Она не опешила, но и не занялась благородным гневом: её нечеловечья мудрость надёжно хранила её от человеческих эмоций.

– Странное выросло поколение, – сказала она призадумавшись и обращаясь не ко мне, а куда-то вбок – должно быть, к своей неподвижной мухе с непроницаемым лицом, – задиристое и чересчур отважное. Они, глупыши, полагают, что, стоит кошмар назвать кошмаром, как он незамедлительно развеется. – Нет, малыш, мы не в сказке. Оглянись, вокруг нас – жизнь, самая что ни на есть кипучая и грозная, и в этой самой жизни магические формулы значат гораздо меньше, чем законы жанра. А законы жанра таковы, что, если одинокий маленький мальчик, пусть даже с сердцем, полным беспримерной отваги, едет в сторону тёмного леса, ему суждено пропасть.

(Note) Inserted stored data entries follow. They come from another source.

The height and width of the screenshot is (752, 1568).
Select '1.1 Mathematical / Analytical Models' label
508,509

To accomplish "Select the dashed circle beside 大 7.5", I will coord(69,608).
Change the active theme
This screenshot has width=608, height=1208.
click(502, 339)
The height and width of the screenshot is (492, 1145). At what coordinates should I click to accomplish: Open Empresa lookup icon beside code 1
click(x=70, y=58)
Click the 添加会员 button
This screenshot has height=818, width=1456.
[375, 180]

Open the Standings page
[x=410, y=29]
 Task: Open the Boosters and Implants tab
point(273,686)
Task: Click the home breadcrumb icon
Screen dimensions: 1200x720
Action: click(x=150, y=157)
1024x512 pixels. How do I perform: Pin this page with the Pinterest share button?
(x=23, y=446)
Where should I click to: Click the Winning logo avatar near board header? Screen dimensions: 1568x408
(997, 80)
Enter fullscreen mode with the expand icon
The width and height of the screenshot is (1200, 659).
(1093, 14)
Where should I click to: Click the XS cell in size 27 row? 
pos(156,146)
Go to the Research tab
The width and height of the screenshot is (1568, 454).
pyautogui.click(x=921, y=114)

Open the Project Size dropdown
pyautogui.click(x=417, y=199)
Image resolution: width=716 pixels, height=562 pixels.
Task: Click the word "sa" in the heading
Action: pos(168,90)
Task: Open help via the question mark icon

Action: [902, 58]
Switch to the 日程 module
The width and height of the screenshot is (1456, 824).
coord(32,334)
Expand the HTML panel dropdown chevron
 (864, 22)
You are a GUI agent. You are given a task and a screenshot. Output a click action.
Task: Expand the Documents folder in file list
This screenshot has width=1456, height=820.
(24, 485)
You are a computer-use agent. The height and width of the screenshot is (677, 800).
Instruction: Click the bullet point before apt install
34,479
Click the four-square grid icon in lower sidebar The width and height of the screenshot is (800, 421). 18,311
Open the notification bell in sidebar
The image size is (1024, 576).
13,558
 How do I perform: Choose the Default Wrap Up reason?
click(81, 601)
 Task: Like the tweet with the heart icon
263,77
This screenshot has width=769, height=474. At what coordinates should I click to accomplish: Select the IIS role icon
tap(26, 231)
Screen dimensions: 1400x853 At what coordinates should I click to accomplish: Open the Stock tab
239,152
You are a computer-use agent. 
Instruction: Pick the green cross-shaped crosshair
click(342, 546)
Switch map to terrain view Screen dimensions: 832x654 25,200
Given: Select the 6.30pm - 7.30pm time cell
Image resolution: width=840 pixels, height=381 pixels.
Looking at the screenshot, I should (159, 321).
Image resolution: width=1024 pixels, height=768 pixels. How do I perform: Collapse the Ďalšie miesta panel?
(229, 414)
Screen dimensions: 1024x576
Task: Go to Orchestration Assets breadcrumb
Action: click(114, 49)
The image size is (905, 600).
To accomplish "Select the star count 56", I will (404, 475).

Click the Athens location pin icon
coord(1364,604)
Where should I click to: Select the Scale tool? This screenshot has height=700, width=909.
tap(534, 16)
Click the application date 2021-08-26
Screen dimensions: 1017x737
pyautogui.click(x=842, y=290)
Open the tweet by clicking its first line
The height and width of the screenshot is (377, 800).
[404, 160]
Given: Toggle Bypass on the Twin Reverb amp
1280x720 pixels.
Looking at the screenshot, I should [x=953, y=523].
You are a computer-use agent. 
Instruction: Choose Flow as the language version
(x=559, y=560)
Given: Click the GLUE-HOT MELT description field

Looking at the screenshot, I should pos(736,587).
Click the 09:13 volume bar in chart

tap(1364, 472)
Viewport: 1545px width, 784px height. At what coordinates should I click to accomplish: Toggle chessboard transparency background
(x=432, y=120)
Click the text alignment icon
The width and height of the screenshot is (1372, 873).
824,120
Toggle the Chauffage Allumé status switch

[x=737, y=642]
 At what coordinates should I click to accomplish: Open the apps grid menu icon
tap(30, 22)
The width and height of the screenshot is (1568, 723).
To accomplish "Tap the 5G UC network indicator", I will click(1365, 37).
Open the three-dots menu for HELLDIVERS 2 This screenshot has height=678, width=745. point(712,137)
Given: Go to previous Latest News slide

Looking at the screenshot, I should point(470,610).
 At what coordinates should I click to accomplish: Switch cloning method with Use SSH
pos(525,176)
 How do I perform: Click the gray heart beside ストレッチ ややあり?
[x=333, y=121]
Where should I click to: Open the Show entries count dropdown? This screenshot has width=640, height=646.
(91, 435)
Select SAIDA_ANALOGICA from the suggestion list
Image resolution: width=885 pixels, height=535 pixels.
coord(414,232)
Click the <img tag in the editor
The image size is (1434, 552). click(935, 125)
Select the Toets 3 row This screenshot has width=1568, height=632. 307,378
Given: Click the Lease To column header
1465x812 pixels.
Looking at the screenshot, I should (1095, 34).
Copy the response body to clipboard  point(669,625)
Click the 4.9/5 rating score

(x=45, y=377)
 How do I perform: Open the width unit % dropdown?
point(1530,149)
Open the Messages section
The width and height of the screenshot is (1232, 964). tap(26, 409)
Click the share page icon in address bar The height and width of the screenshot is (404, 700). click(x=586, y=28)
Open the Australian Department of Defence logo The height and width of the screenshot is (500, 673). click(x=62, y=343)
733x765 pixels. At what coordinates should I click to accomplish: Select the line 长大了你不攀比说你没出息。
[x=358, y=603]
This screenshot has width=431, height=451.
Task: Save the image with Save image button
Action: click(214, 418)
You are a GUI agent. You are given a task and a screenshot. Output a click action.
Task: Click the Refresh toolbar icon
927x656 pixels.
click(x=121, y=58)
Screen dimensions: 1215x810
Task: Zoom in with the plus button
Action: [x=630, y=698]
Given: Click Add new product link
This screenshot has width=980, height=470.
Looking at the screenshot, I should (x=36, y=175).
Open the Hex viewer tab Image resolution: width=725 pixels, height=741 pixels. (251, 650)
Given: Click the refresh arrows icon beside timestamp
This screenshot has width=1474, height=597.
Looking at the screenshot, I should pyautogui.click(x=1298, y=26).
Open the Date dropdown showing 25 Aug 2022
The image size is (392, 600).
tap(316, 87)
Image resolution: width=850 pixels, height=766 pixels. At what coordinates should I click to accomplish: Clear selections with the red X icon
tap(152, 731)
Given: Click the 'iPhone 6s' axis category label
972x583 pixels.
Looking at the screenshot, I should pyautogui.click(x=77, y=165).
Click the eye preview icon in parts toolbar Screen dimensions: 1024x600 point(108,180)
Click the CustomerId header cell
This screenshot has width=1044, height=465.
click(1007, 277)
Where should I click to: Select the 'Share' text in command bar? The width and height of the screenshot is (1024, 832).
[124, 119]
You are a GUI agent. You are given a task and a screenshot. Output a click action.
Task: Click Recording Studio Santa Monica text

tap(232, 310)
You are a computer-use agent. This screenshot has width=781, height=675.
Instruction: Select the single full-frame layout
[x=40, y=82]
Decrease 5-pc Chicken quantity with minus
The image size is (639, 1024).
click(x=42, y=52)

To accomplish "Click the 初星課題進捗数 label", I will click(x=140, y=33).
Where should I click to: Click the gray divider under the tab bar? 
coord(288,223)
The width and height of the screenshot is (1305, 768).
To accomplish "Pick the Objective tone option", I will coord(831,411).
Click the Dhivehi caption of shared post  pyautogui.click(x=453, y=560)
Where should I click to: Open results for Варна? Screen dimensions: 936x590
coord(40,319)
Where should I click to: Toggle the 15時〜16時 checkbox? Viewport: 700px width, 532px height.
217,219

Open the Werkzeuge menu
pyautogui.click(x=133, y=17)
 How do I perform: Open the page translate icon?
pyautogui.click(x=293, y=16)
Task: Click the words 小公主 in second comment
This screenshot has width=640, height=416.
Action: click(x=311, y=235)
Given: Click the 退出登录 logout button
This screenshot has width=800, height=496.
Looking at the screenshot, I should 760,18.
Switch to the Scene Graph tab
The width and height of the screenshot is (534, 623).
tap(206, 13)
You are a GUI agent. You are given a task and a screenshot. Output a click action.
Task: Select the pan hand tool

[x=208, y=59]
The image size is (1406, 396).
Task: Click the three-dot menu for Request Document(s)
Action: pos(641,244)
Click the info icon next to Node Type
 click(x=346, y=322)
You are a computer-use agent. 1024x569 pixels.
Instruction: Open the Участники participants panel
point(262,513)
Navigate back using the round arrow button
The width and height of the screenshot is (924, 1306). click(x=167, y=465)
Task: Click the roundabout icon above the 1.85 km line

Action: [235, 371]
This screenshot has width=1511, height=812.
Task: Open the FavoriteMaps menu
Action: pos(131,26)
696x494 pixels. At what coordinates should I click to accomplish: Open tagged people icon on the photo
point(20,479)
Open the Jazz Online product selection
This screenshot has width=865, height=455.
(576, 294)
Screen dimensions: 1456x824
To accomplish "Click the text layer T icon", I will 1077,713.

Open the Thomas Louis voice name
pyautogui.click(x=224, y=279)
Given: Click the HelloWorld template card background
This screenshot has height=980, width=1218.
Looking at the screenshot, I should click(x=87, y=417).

И с этими словами она сжала мою маленькую тёплую ручку своей хладной дланью – сжала и принялась сжимать всё крепче, и чем сильнее она её сжимала, чем менее эластичной становилась её упругая ярость, тем ближе к сердцу подбирался лютый холод, излучаемый бабушкиной рукой. Или даже не так: стужа овладевала моим тельцем без натуги, играючи, как бы проехавшись по мне с горки, и оттого, что её дыхание, едва не коснувшееся сердца, показалось мне почти светлым, я вздрогнул и быстро-быстро залепетал – сглатывая окончания; уничтожая те самопонятные фрагментики слов, которые могли попусту растранжирить столь драгоценное сейчас время; сдруживая невозможные грамматические формы. Тяжело бежать наперегонки со смертью, ещё сложнее переигрывать по скорости невозможность остаться живым:

– Я всё это понимаю: вам так надо, чтобы меня не стало. Я понял, что без этого вас как бы самой нет. Я это ещё по конфетке различил. Но мне обязательно нужно до Михнева4, без этого ничего не получится, то есть не выйдет. Без Михнева подвига не будет, а мне он обязательно нужен. Мне нельзя без подвига, потому что мама не поймёт ничего без подвига. Она ведь так и останется как была, а как была оставаться ей самой очень плохо. Опасно, понимаете? И не только маме – и всем от подвига станет лучше.

Своим аграмматическим лепетом я испытывал её терпение, я юлил своим заборматыванием во имя спасения, и старое это существо, к счастью, оказалось не настолько прозорливым, чтобы различить за моим петлянием уловки отчаявшейся хитрости. Наверное, в тот самый миг очи бабушкиного разума одним щелчком мизинца закрыл Бог – так мама называла какое-то атмосферное колыхание, с которым, как я понял, не сладить никому.

– Ну-ну, зачастил, – недовольно затрясла старушка гладко прибранной шевелюрой, как бы стряхивая с себя извергнутые мною сор, пыль и труху. – Сил нет слушать эту ахинею. Взрослый мальчик, вроде бы, – что, мама тебя не учила изъясняться последовательно?

– Нет, – выдохнул я облегчённо. В таких разговорах победы гнездятся в передышках, и бабушкин вопрос разорвался надо мной с живительно-благословляющей силой праздничного салюта. А для меня этот праздничный салют был и без пяти минут милующим. – Нет, мама очень редко со мной разговаривает. Вы поймите правильно, я ни в коем разе не жалуюсь, но у мамы всегда оказывается слишком много дел, чтобы обращать на меня внимание. В конце концов, это не упрёк ей – человек шести лет прекрасно может позаботиться о себе и сам. У человека шести лет должно быть достаточно дел, чтобы не досаждать маме и не отвлекать её разными малопримечательными пустяками.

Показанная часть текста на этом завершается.